The honest answer to why I am applying specifically here is that the fit is unusually direct. Prof. Groznik's research group works at the intersection of digital transformation of mobility ecosystems, with attention to how digitalization affects market structure, user behavior, and the strategic choices of platform operators. That is not a description I am retrofitting to my interests after reading the call for applications; those are the questions I have been thinking about for the past two years, since my time in Muscat gave me a practitioner's view of what platform-driven mobility transformation actually looks like in an urban market.
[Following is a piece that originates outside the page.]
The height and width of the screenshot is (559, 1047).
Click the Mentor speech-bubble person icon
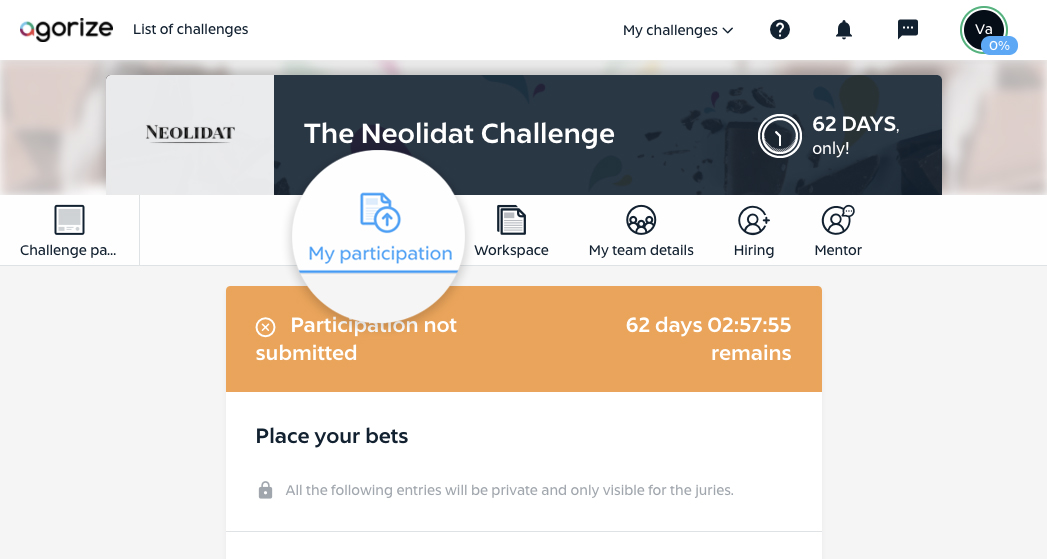[838, 220]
What I bring to this position is a combination of things that do not typically travel together. Mathematical training at the undergraduate and graduate levels, including ongoing work on the theoretical foundations of optimization algorithms used in large-scale machine learning. Applied NLP experience, including a peer-reviewed manuscript under review and open-source code implementing the full research pipeline. Industry experience building predictive models in a mobility-adjacent setting, which gave me a practitioner's understanding of what kinds of data exist, how messy it is in practice, and what the gap between analytical insight and actionable business decision actually looks like. And a specific substantive interest in how digital platforms reshape mobility markets that has been consistent across the last several years of my work, independent of the particular degree program I happened to be in.
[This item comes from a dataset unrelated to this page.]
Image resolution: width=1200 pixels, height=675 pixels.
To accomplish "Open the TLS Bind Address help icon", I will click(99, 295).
What I am still building is depth in applied econometrics, particularly the causal inference methods needed for credible analysis of panel data in market structure research. This is a gap I cannot fill independently, and I want to be direct about that. The methodological environment at Ljubljana, and specifically the combination of economic theory and quantitative empirical rigor that characterizes Prof. Groznik's group, is the environment in which I can develop that depth properly. A doctoral program is not just a research opportunity; it is a professional formation, and I am applying to this one because it offers the specific formation I need, with the supervisor whose research is closest to the questions I care about.
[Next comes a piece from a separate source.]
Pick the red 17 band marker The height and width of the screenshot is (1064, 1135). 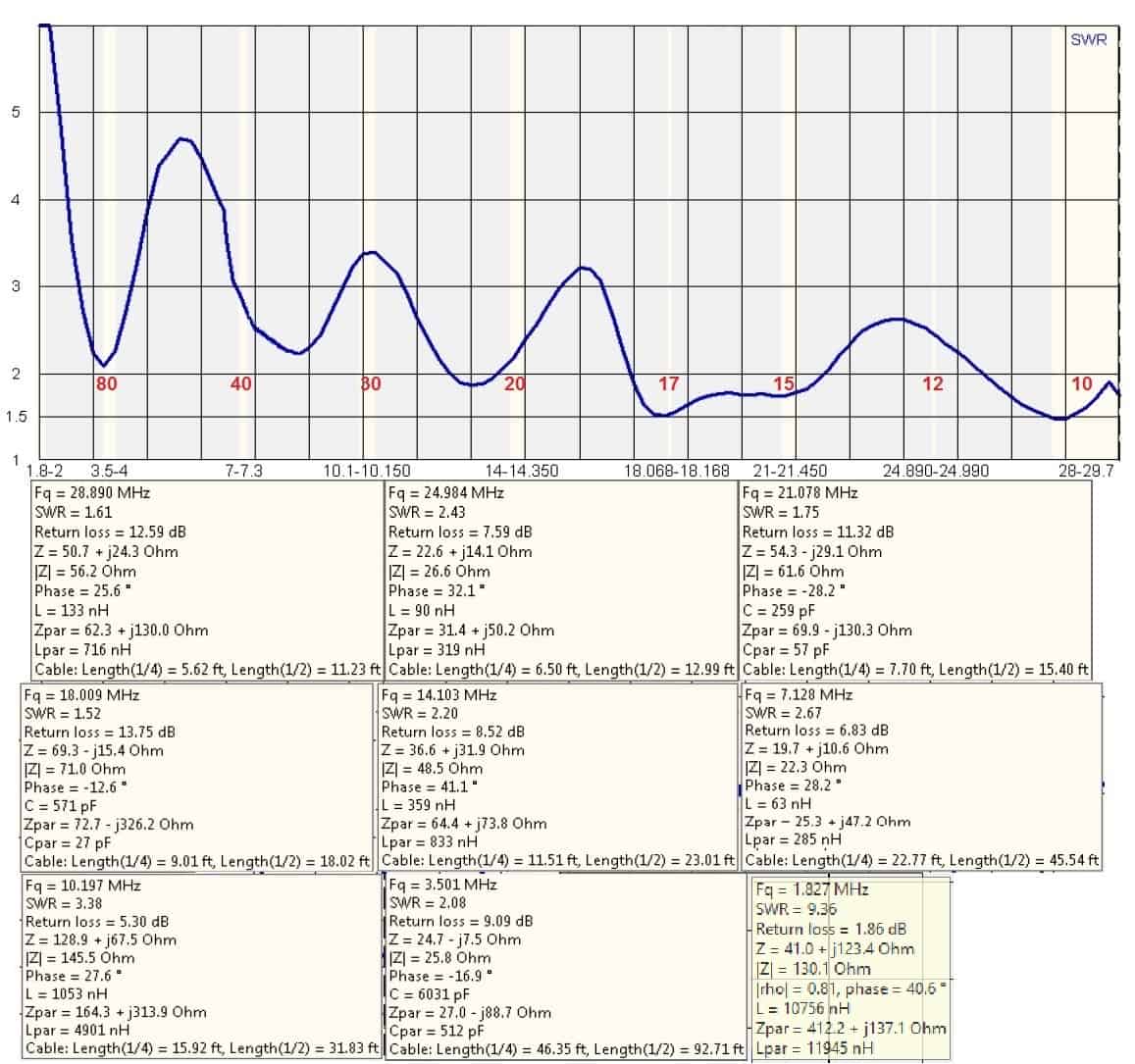668,383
The timing also matters. I am finishing my MSc at USM in July 2026. The optimization theory work has been more mathematically demanding than I anticipated, and working through the convergence analysis of adaptive gradient methods in high-dimensional non-convex settings has left me with a clearer sense of what rigorous quantitative research actually requires. I feel more ready for doctoral work now than I would have two years ago, and more certain about the direction I want it to take.

Key References

Selected Bibliography

Cramer, J., & Krueger, A. B. (2016). Disruptive change in the taxi business: The case of Uber. American Economic Review, 106(5), 177–182.
Hensher, D. A. (2017). Future bus transport contracts under a Mobility as a Service (MaaS) regime in the digital age. Transportation Research Part A, 98, 86–96.
Parker, G., Van Alstyne, M., & Choudary, S. P. (2016). Platform revolution. W. W. Norton.
Rochet, J.-C., & Tirole, J. (2003). Platform competition in two-sided markets. Journal of the European Economic Association, 1(4), 990–1029.
Tirachini, A., & Gomez-Lobo, A. (2020). Does ride-hailing increase or decrease vehicle kilometers traveled? International Journal of Sustainable Transportation, 14(3), 187–204.
Callaway, B., & Sant'Anna, P. H. C. (2021). Difference-in-differences with multiple time periods. Journal of Econometrics, 225(2), 200–230.
Grootendorst, M. (2022). BERTopic: Neural topic modeling with a class-based TF-IDF procedure. arXiv:2203.05794.